La desesperación que provocó esa escandalosa escena en todos los Caballeros de Bronce presentes en ese momento fue aplacada por Shion. Erigiéndose por última vez en el Patriarca que siempre estuvo destinado a ser, y que la locura se Saga truncó, trece años atrás.

A Kanon ya no le quedaba nada más por hacer en un Santuario completamente derruído y huérfano de casi todos sus fieles custodios. Sólo descender hasta el Tercer Templo y pedirle ayuda a ella. A la manzana de su más profunda e íntima discordia con Saga. Con el mundo. Con él mismo.
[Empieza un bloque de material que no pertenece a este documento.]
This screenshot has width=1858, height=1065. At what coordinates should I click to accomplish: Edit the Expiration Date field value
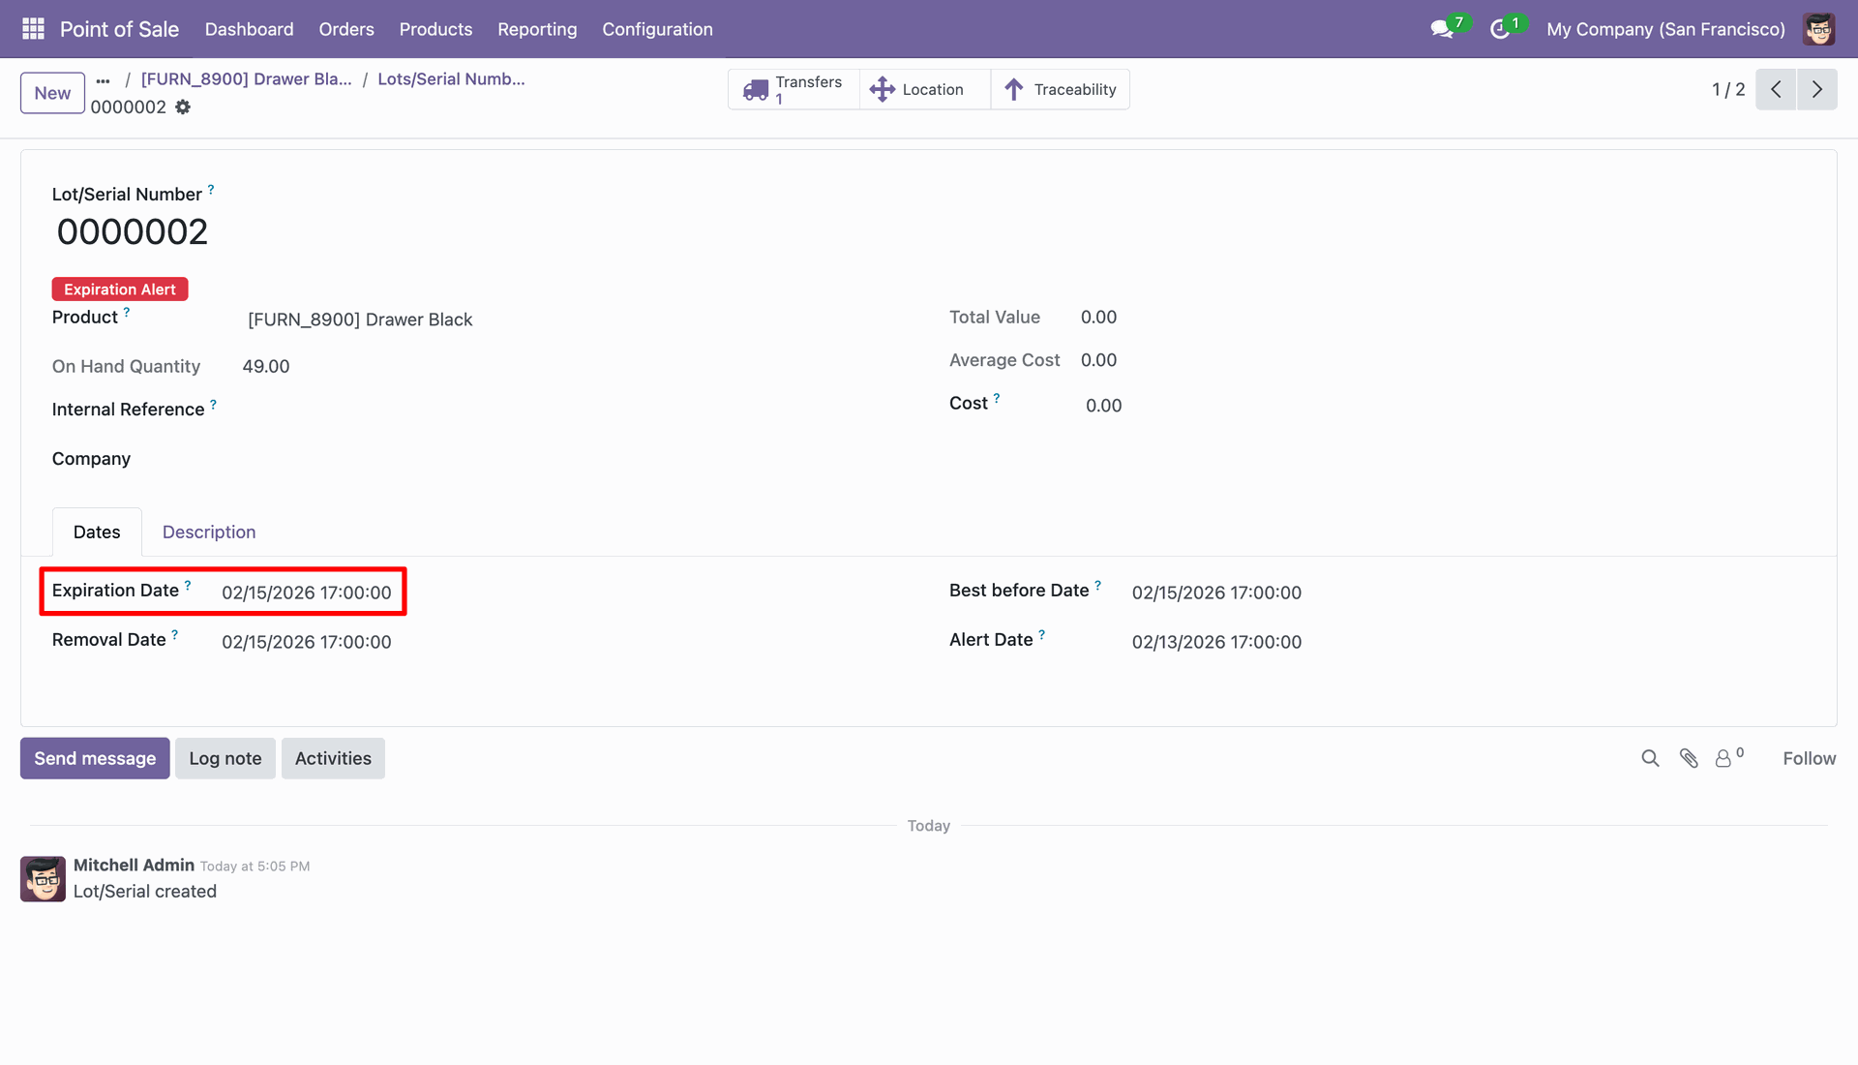(x=307, y=593)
Los grandes pasillos se presentaban oscuros y sobrios. Solitarios. Anhelantes de calidez. La única luz que allí reverberaba era la del oro de Géminis, esparcido por el suelo después de haber sido desensamblado por el ataque que Saga propinó contra su propio orgullo.

Los escalofríos no cesaban de sacudir a Kanon, que lucía la piel completamente erizada, aunque la helada atmósfera que invadía el templo no tenía nada que ver con ello. Eran los recuerdos, todos las preguntas que finalmente pudo hacer a Saga antes de verle partir hacia el Castillo de Hades, y que de alguna manera habían obtenido respuesta. Era la sensación de calma que le obligaba al corazón seguir latiendo con dignidad y todo el cúmulo de emociones desbordadas las que le erizaban el alma.

Y el hecho que lo resumía todo. El hecho que encerraba en sí mismo la clausura de su antiguo rencor, y de su recién experimetnado perdón. El incontestable hecho de hallarse frente a ella.

Nunca antes sus dedos la habían rozado, aunque en infames sueños la había sentido cubrir su piel en demasiadas ocasiones, sintiendo cómo esa exquisita sensación de poder y reconocimiento que tanto anhelaba en secreto se desvanecía al llegar el temido estreno de los días, cuando sus párpados le traicionaban las esperanzas, abriéndose implacables para dejar translucir su injusta realidad.

Pero allí estaba, resonando al unísono con su alma. Enviándole oleadas de cálida energía, embriagándole con su calidez. Una calidez que se filtraba por cada poro de su piel, reconfortándole, susurrándole al oído mudas palabras de reconocimiento. Unas silenciosas palabras que acabaron profiriendo una orden.

Clara. Concisa. Sincera...

"Kanon, tómame."

Su mirada se cerró instintivamente. Un profundo suspiro aspiró la soledad del templo, la hizo suya...la compartió con Saga y con el último contacto de sus manos, con la correspondencia de sus miradas...Con su mútuo perdón.